I suspect you're just talking about small trees frozen over,which are indeed very common (1-3m). The habitat for trees being frozen like that just generally comes with strong winds all-year-round, which hampers their grows.

That's what made the Japanese ones special in the eyes of the people that were interviewed for this article - the gargantuan trees looking like monsters because of the size of the trees

> In the 1930s, we saw juhyo five to six metres [16-20ft] across," Yanagisawa says. "By the postwar decades, they were often two to three metres [7-10ft]. Since 2019, many are half a metre [1.6ft] or less. Some are barely columns."

> The cause is twofold, says Yanagisawa: a warming climate and a forest under attack. The host tree, Aomori todomatsu, suffered a moth outbreak in 2013 that stripped its needles. Bark beetles followed in 2015, boring into weakened trunks. Yamagata officials report that around 23,000 firs, about a fifth of the prefectural side's stands, have died. With fewer branches and leaves, there is little surface for snow and ice to cling to.

quesera•2mo ago
There's no doomerism in the article.

It's just documentation of change, with a reference to temperature trends, and to another major cause (which they do not suggest, but might also be related to temperature change, as it is thought to be in other locations).

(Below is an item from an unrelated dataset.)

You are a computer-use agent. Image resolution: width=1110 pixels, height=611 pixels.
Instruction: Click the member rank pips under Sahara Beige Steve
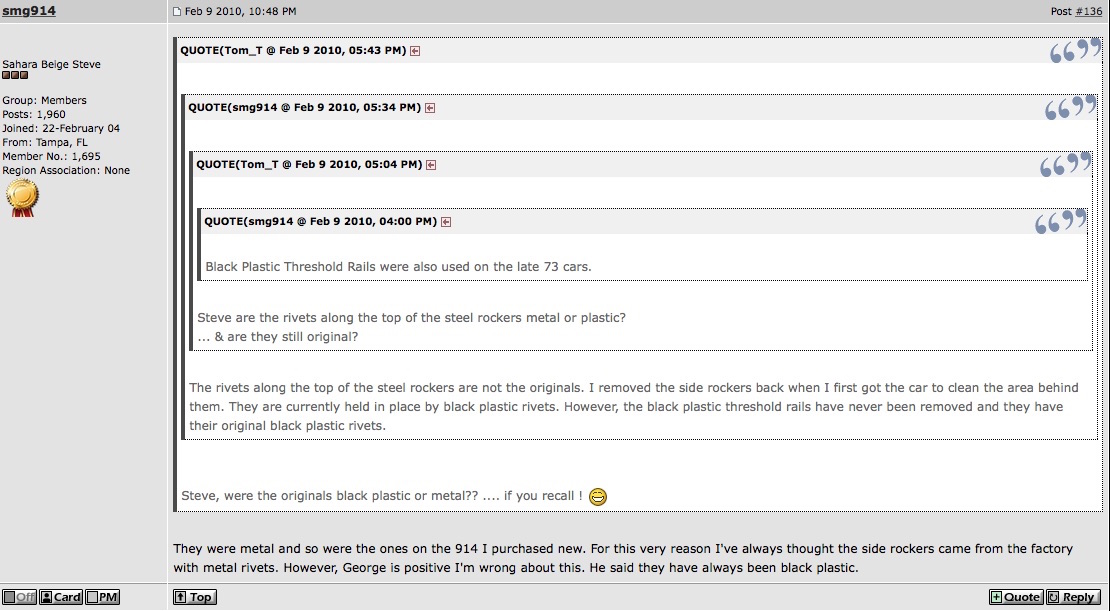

The trees are famous, and important to local tourism. It's a story.

acdha•2mo ago
What makes it “doomerism” other than being inconvenient for your political beliefs? Reading the article, it’s a pretty anodyne statement of facts with researchers methodically showing a combination of factors making a culturally-significant phenomena less common than in the past.